Cancer deaths: Suppose for a set of counties i ∈ {1,..., n} we have information on the population size Xi = number of people in 10,000s, and Yi = number of cancer fatalities. One model for the distribution of cancer fatalities is that, given the cancer rate 0, they are independently distributed with Yi ˜ Poisson(θXi).
a) Identify the posterior distribution of θ given data (Y1,.X1),...., (Yn, Xn) and a gamma(a, b) prior distribution.
The file cancer_react.dat contains 1990 population sizes (in 10,000s) and number of cancer fatalities for 10 counties in a Midwestern state that are near nuclear reactors. The file cancer_noreact.dat contains the same data on counties in the same state that are not near nuclear reactors. Consider these data as samples from two populations of counties: one is the population of counties with no neighboring reactors and a fatality rate of θ1 deaths per 10,000, and the other is a population of counties having nearby reactors and a fatality rate of θ2. In this exercise we will model beliefs about the rates as independent and such that θ1 ˜ gamma(a1, b1) and θ2 ˜ gamma(a2, b2).

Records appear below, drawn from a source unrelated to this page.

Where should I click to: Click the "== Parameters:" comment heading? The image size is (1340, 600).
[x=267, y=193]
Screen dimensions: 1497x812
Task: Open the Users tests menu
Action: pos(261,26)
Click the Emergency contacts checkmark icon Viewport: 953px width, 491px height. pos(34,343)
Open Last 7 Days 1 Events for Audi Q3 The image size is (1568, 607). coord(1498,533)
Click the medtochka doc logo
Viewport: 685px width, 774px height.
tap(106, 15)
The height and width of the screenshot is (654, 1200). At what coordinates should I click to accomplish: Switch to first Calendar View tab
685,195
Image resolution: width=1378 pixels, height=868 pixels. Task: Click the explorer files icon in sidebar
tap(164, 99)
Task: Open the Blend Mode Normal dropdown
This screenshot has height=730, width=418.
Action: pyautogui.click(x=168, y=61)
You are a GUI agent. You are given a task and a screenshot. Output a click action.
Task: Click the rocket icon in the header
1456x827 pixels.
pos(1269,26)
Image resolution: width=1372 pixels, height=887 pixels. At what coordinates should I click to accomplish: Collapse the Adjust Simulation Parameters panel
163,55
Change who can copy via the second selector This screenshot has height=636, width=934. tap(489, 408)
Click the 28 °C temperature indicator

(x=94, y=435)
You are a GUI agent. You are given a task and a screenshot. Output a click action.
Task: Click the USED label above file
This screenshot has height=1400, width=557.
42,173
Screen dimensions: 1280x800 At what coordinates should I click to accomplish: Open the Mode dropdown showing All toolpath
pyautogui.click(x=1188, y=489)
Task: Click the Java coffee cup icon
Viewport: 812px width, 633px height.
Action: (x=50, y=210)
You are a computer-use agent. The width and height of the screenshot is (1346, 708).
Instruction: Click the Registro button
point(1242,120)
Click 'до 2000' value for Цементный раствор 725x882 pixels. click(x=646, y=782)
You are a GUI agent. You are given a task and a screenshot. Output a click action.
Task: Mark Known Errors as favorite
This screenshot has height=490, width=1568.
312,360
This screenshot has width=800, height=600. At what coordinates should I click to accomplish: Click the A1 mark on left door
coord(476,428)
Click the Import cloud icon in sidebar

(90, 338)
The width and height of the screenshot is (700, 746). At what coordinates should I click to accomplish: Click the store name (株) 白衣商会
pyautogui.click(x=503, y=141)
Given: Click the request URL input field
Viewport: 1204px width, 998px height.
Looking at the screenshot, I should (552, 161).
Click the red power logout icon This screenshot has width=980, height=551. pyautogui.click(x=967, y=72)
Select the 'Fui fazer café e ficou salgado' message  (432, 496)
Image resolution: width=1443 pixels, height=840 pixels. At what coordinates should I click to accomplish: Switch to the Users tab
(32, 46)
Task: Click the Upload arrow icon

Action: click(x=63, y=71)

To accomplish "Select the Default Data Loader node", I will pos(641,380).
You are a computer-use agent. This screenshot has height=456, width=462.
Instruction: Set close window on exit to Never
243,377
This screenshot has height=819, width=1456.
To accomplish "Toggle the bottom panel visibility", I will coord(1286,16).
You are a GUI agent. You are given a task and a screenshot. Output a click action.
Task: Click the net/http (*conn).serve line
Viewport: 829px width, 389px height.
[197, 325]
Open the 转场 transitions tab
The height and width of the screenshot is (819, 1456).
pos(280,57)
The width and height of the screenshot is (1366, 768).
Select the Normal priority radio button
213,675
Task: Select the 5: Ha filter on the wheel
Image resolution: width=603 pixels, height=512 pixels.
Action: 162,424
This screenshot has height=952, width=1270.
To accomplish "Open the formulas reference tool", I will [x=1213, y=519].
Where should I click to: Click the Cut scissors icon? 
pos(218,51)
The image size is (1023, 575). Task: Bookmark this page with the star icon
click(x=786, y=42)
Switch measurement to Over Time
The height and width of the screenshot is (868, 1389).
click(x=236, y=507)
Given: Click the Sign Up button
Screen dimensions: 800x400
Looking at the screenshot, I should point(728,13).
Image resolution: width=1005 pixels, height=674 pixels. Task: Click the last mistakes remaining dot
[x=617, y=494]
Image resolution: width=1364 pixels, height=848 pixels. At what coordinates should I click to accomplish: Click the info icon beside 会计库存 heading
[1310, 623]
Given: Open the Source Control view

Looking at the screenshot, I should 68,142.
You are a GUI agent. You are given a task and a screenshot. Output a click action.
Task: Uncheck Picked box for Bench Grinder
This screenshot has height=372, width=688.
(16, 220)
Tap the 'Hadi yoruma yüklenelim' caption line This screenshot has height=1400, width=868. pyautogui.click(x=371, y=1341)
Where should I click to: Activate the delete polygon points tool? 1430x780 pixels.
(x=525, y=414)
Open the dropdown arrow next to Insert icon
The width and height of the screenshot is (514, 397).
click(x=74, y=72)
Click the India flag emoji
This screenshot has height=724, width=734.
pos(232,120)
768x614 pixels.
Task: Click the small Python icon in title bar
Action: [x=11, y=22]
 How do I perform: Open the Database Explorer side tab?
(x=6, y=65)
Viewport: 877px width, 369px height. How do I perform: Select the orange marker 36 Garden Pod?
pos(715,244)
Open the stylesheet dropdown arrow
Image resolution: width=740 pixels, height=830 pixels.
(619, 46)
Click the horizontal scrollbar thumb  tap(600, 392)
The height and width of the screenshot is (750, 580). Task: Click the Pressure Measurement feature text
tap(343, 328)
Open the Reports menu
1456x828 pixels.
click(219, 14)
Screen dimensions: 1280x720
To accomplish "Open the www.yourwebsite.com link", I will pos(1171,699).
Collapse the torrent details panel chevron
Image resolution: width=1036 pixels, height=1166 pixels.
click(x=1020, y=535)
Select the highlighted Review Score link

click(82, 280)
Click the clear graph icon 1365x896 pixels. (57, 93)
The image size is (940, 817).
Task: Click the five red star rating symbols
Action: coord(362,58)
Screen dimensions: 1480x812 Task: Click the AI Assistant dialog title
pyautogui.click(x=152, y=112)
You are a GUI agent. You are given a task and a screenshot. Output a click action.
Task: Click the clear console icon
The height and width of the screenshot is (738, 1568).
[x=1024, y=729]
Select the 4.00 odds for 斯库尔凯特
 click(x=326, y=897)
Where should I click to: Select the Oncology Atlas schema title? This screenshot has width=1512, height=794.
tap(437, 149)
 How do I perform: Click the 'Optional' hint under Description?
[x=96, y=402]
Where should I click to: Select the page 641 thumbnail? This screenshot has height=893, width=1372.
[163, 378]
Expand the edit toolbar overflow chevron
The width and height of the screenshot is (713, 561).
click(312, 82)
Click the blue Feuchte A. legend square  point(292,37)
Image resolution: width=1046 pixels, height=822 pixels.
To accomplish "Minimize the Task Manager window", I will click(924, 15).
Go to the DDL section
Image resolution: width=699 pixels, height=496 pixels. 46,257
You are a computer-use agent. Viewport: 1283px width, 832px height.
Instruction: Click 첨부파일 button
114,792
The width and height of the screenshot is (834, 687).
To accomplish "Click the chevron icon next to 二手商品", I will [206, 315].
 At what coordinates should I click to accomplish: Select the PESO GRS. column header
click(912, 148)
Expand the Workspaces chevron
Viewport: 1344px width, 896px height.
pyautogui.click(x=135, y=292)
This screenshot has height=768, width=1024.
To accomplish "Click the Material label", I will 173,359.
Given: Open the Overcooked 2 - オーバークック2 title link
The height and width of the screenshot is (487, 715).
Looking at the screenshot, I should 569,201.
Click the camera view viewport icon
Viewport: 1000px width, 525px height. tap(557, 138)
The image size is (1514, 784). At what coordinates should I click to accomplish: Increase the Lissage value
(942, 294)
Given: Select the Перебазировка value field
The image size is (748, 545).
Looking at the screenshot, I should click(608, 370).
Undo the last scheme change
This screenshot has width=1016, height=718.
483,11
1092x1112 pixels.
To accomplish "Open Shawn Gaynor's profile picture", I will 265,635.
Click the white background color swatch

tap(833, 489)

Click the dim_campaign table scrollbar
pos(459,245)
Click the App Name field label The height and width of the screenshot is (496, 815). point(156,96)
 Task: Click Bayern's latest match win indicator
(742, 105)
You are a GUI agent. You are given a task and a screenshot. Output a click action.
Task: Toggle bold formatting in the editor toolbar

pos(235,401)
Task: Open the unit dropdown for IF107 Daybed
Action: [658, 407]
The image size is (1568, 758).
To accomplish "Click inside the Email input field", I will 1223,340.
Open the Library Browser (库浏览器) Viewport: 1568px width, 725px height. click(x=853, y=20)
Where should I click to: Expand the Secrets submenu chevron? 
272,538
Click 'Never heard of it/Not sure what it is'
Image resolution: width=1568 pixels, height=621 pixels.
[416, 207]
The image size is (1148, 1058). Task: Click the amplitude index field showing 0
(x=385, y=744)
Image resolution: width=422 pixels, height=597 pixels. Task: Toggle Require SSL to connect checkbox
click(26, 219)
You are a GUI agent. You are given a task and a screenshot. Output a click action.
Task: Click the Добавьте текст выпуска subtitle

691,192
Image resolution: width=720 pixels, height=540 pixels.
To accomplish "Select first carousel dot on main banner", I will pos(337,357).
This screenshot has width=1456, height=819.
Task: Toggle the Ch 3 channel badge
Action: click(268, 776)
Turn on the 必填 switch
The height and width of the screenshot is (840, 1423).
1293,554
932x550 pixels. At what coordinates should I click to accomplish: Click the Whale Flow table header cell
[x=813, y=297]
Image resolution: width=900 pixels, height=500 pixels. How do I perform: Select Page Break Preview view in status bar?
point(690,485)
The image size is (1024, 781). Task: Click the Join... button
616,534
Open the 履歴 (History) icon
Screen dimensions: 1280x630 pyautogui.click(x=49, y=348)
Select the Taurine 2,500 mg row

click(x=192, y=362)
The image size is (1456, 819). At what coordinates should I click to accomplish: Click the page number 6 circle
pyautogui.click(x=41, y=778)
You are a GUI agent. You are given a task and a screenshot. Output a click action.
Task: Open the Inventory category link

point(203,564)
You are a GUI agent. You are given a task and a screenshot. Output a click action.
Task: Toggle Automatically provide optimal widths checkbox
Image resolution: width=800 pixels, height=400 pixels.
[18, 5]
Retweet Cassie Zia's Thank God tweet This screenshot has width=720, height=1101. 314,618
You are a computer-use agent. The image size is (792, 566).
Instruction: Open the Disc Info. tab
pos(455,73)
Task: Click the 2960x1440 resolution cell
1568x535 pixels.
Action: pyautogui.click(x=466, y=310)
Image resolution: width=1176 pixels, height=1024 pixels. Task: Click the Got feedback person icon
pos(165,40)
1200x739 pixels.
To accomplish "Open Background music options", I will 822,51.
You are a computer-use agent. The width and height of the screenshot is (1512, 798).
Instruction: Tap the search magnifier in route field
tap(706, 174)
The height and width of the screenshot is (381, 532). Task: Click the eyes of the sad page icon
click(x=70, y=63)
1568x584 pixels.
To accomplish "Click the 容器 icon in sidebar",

b) Using the numerical values of the data, identify the posterior distributions for θ1 and θ2 for any values of (al, b1, a2, b2).
c) Suppose cancer rates from previous years have been roughly θ˜ = 2.2 per 10,000 (and note that most counties are not near reactors). For each of the following three prior opinions, compute E[θ1| data], E[θ2|data], 95% quantile-based posterior intervals for θ1 and θ2, and Pr(θ2 > θ1| data). Also plot the posterior densities (try to put p(θ1| data) and p(θ2|data) on the same plot). Comment on the differences across posterior opinions.
i. Opinion 1: (al = a2 = 2.2 x 100, b1 = b2 = 100). Cancer rates for both types of counties are similar to the average rates across all counties from previous years.
ii. Opinion 2: (al = 2.2 x 100, bl = 100, a2 = 2.2, b2 = 1). Cancer rates in this year for nonreactor counties are similar to rates in previous years in nonreactor counties. We don't have much information on reactor counties, but perhaps the rates are close to those observed previously in nonreactor counties.
iii. Opinion 3: (al = a2 = 2.2, b1 = b2 = 1). Cancer rates in this year could be different from rates in previous years, for both reactor and nonreactor counties.